The FDA is implementing new labeling on medications

Women and their physicians will get more useful information over the next few years about the effects of medicines during pregnancy and breastfeeding.

The improvements will replace the decades-old labeling system currently in use and implement new requirements by Food and Drug Administration (FDA) regarding labeling information for prescription drugs and biological products. The changes, which will take a few years to roll out, will include major revisions in the subsections about pregnancy and breastfeeding.

“FDA wants pregnant and breastfeeding women and their health-care providers to benefit from the most useful and latest information about their prescription medicines,” says Sandra Kweder, M.D., deputy director of FDA’s Office of New Drugs.

She says pregnant women and health-care providers need this information because:

Women take an average of three to five medications during pregnancy.
Many pregnant women have chronic conditions—such as asthma, high blood pressure, depression and diabetes—that require them to continue taking medications they were on before pregnancy.
New health problems may begin or old ones may get worse during pregnancy, requiring treatment.
A woman’s body changes throughout her pregnancy, which may affect the medication dose she needs.
The revised labeling will include more information on whether medication gets into breast milk, and—based on how much of it is present—how it might affect the infant.

The new labeling will also include a subsection called “Females and Males of Reproductive Potential,” which will provide a consistent location for relevant information about pregnancy testing, birth control and a medication’s effect on fertility.

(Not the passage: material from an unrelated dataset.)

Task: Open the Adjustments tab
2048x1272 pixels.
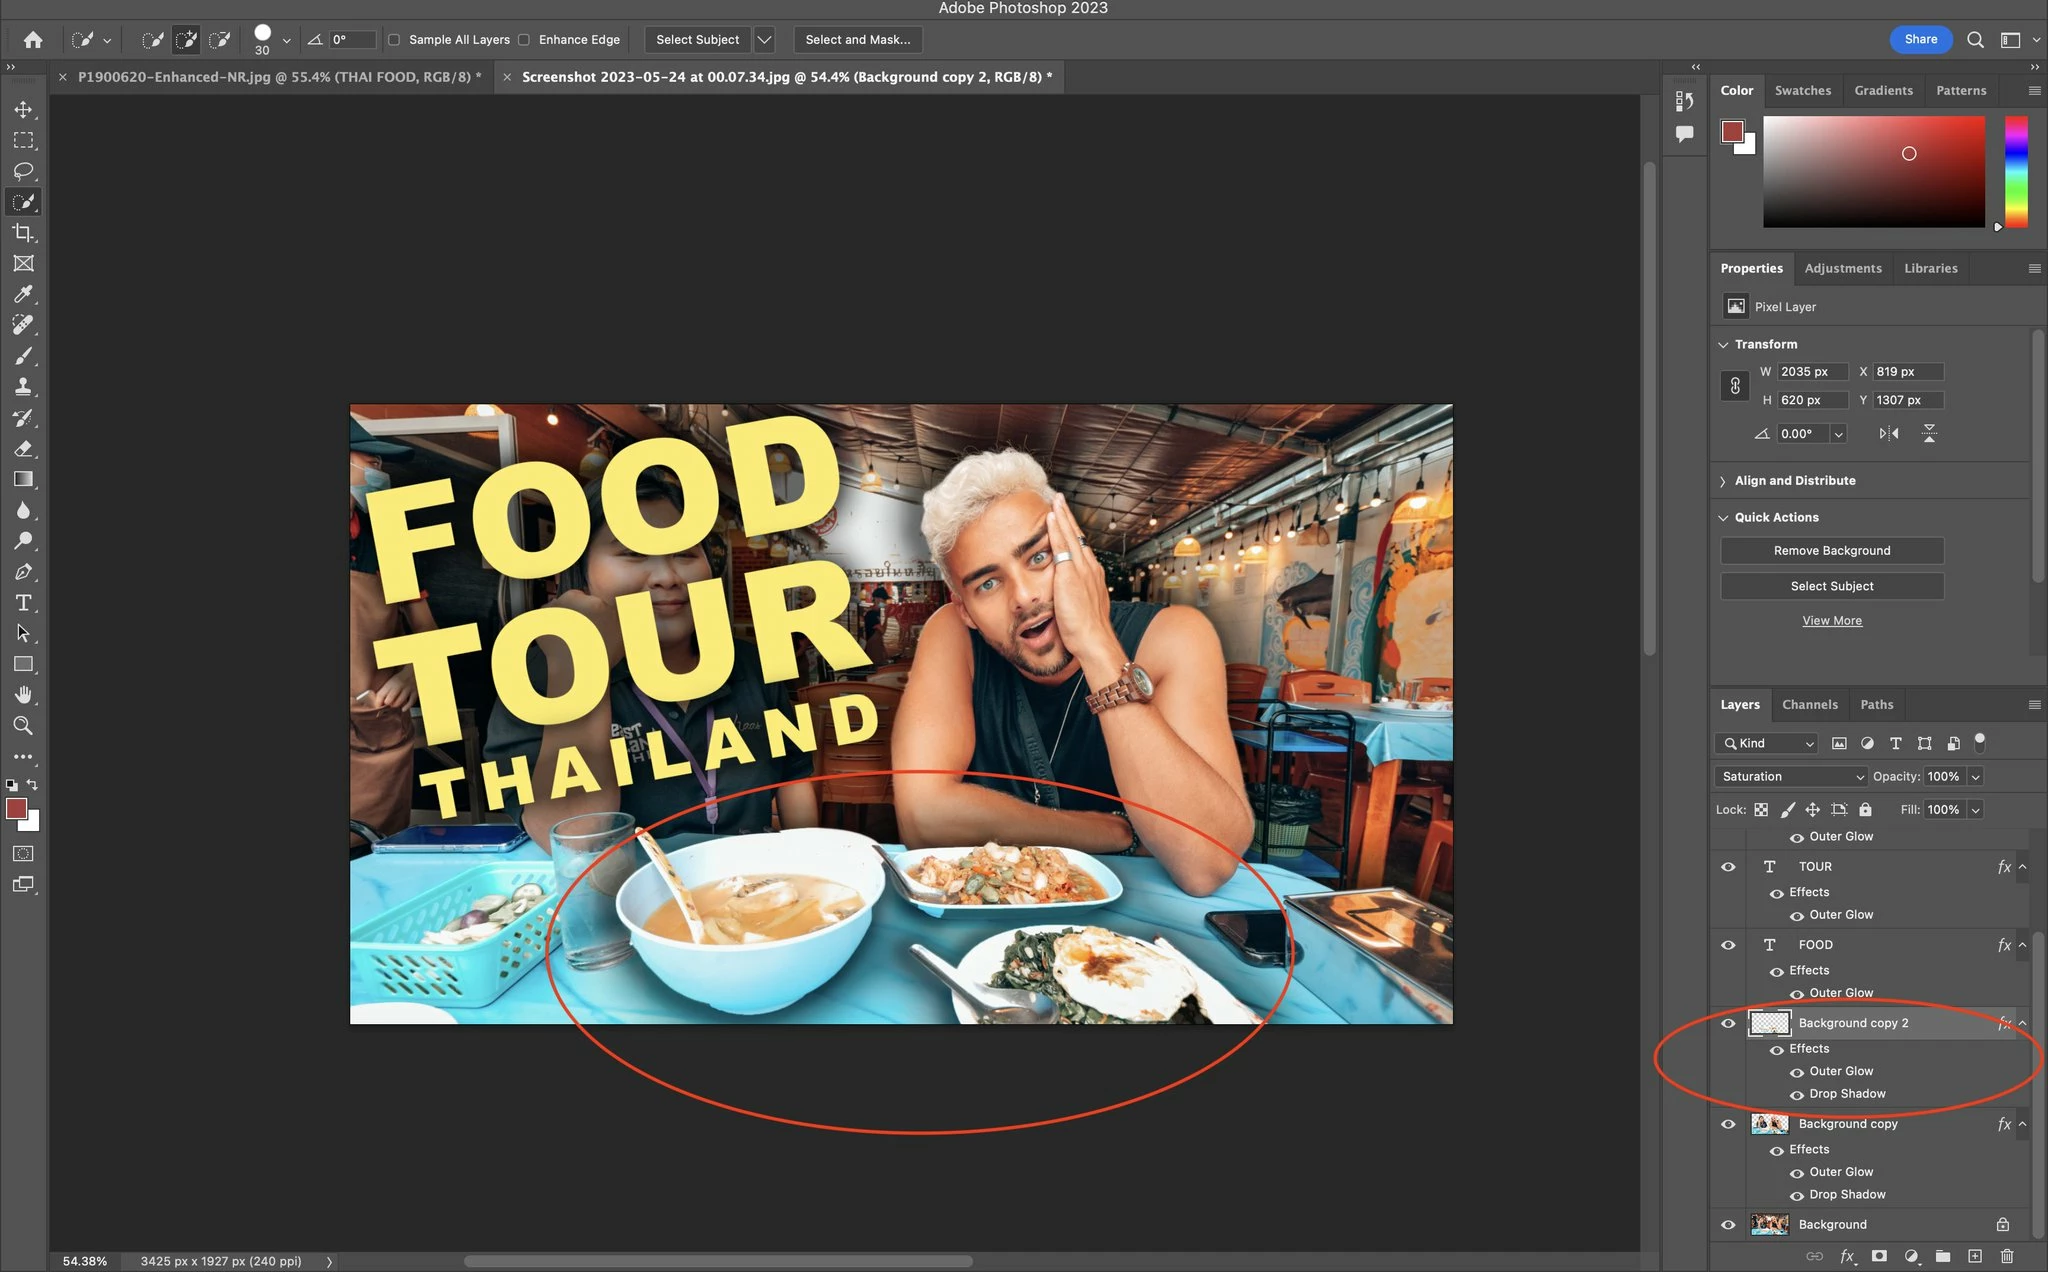Action: point(1842,268)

“For medications that may cause infertility or present risks in pregnancy, the revised labeling will include information to be considered when deciding such issues as birth control or planning a pregnancy,” Dr. Kweder says.

Until now, FDA categorized the risks of taking a medication during pregnancy under a five-letter system (A, B, C, D and X) based on what was known about that product. But users complained that the letter system was often confusing. “The revised labeling will change that,” Dr. Kweder says. “Now doctors will have up-to-date and well-organized information on pregnancy and lactation. They will be in a better position to help their patients make critical decisions.”

The revised labeling will replace the old five-letter system with more helpful information about a medication’s risks to the expectant mother, the developing fetus and the breastfed infant.

Deciding which drug to take should be discussed with your doctor, but the new FDA rule helps remove some of its uncertainties. “The greatest benefit to patients is that these changes will result in better-informed prescribing based on the latest scientific information for thousands of medical products,” Dr. Kweder says. “Our goal is to empower health professionals and patients so that women can have confidence in treatment decisions for themselves and their families.”